Anche Giorgia Meloni, che passa, non si sa perché, per l’astro nascente della destra italiana, parla su Twitter. Non è un caso: è il social prediletto da sovranisti e populisti di tutto il mondo perché è il regno dello stentoreo e delle risposte semplici a problemi complessi. Scrive la Meloni: «Seguo con grande attenzione e apprensione quanto sta accadendo negli Stati Uniti, mi auguro che le violenze cessino subito come chiesto dal Presidente Trump». Dimenticando che proprio il presidente degli Stati Uniti aveva chiesto di marciare su Capitol Hill. E ancora: «In questi momenti serve grande prudenza e serietà». La stessa prudenza e serietà dimostrata dal presidente americano nel gestire la sconfitta elettorale e l’avvicendamento tra una amministrazione e l’altra, normale in democrazia, si potrebbe obbiettare.

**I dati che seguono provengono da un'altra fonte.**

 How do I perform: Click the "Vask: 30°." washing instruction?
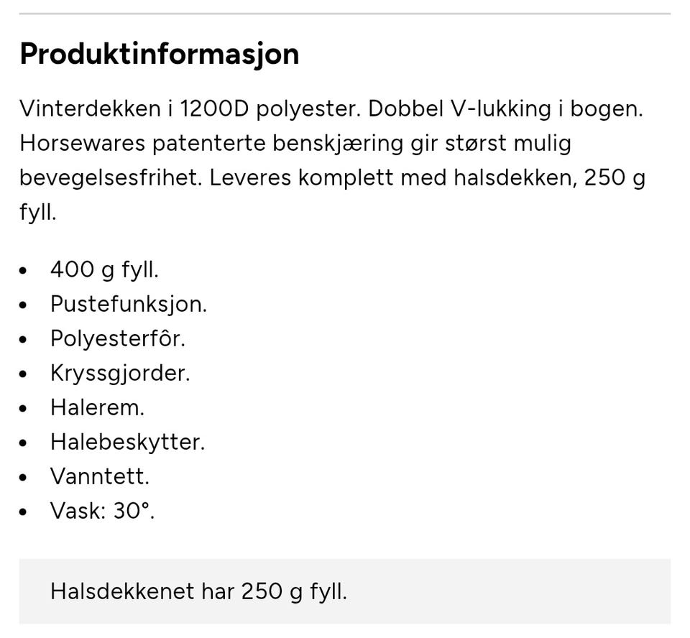tap(102, 511)
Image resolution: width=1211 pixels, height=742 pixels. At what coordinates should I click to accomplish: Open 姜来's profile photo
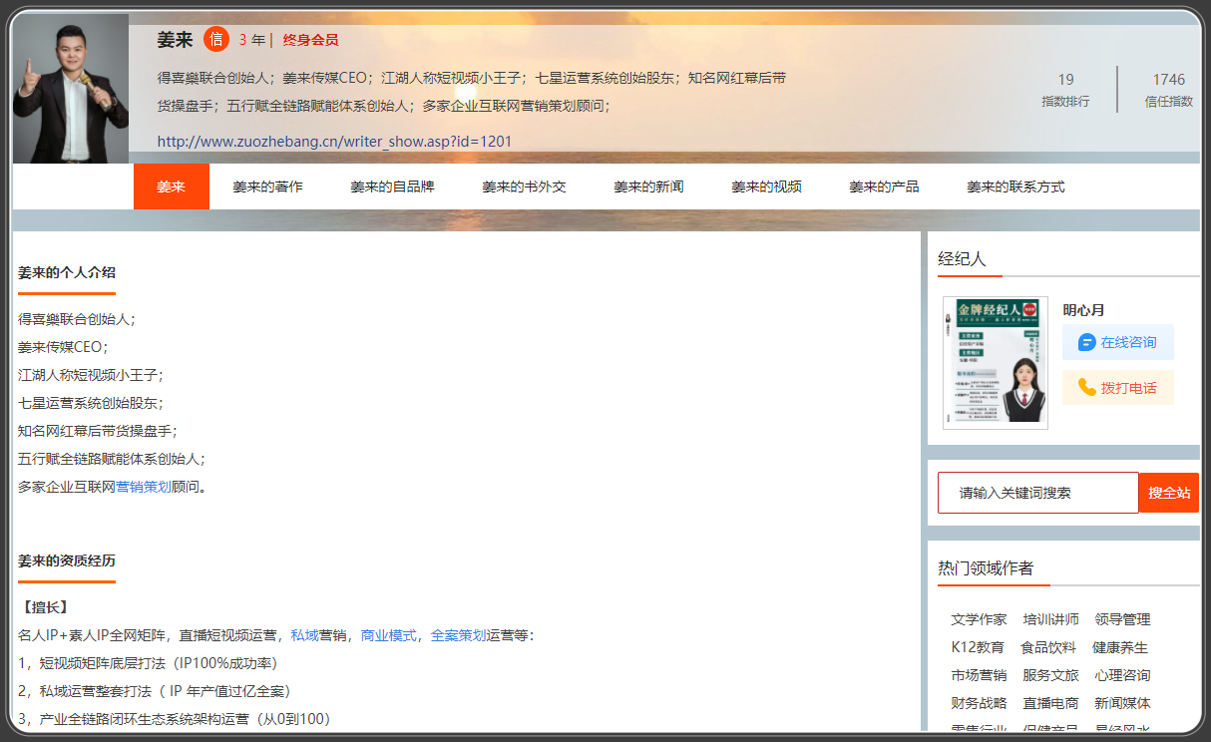click(71, 89)
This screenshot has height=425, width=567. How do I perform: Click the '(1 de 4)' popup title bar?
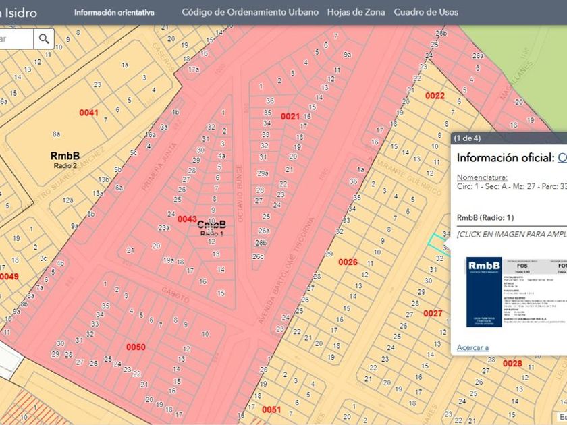pos(468,138)
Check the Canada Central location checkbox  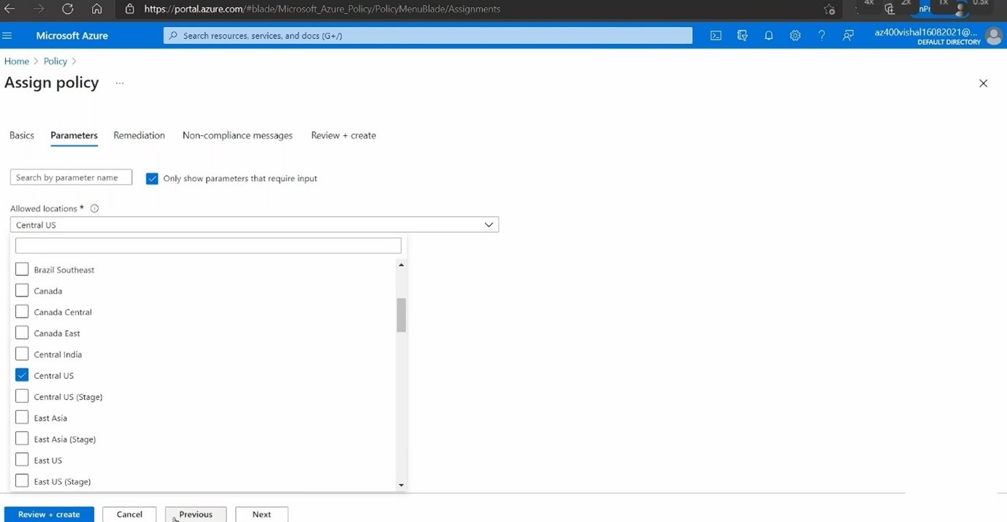tap(22, 312)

Giusto un anno fa, di ritorno da un viaggio negli Stati Uniti, la leader di Fratelli d’Italia si era espressa con ben altro calore. «Quella di Trump è la ricetta che vogliamo portare in Italia» aveva detto, riassumendo i valori del tycoon americano nell’immortale trittico Dio, Patria e Famiglia. Che poi, quanto a famiglia, c’è di meglio in giro, si potrebbe ancora osservare.

Il ministro degli Esteri Luigi Di Maio, da buon populista quando da quella parte tira il vento e ottimo opportunista sempre, si trincera (anche lui su Twitter) dietro il suo ruolo istituzionale e Trump neanche lo nomina. Fa gli auguri invece a Biden. E sulla rivolta della notte non un sospiro. Lontani i tempi (ma non troppo, il 27 maggio di quest’anno) in cui, intervistato da Costanzo, gorgheggiava ispirato: «Trump è una persona vera, è come la vedete e questo l’apprezzo sempre. Lavora e porta avanti politiche per il bene del suo paese: questo lo percepisci quando porta avanti iniziative che poi si possono condividere o meno. Vuole proteggere gli Stati Uniti ed il popolo americano e questo è molto importante». E’ ancora del medesimo parere ministro Di Maio o era stato un po’ superficiale quando rilasciava queste dichiarazioni entusiaste?

Non che si chieda un’autocritica, non sia mai. Ma magari un momento di riflessione sì. Su una politica che vellica gli istinti, che gioca su paure e disagi spesso fondati per incanalarli proponendo soluzioni semplicistiche e perciò illusorie e scorciatoie che non portano da nessuna parte. Su una politica che non disdegna di abbracciare tesi evidentemente false pur di costruirci sopra il consenso. Su una politica pronta a negare perfino l’evidenza dei numeri. Su una politica, infine, che alza il sopracciglio quando giudica le istituzioni della democrazia rappresentativa ma poi non ha niente di meglio da opporre loro se non il rapporto fideistico tra il capo e la folla o le stupidaggini su «uno è uguale a uno». 

Senza questa riflessione, gli imbarazzi, i distinguo e i silenzi sono ipocriti e non sono credibili. Nella notte di ieri si è visto come rischiano di finire le politiche populiste. Nelle prossime settimane vedremo come finiscono gli aspiranti stregoni che le cavalcano.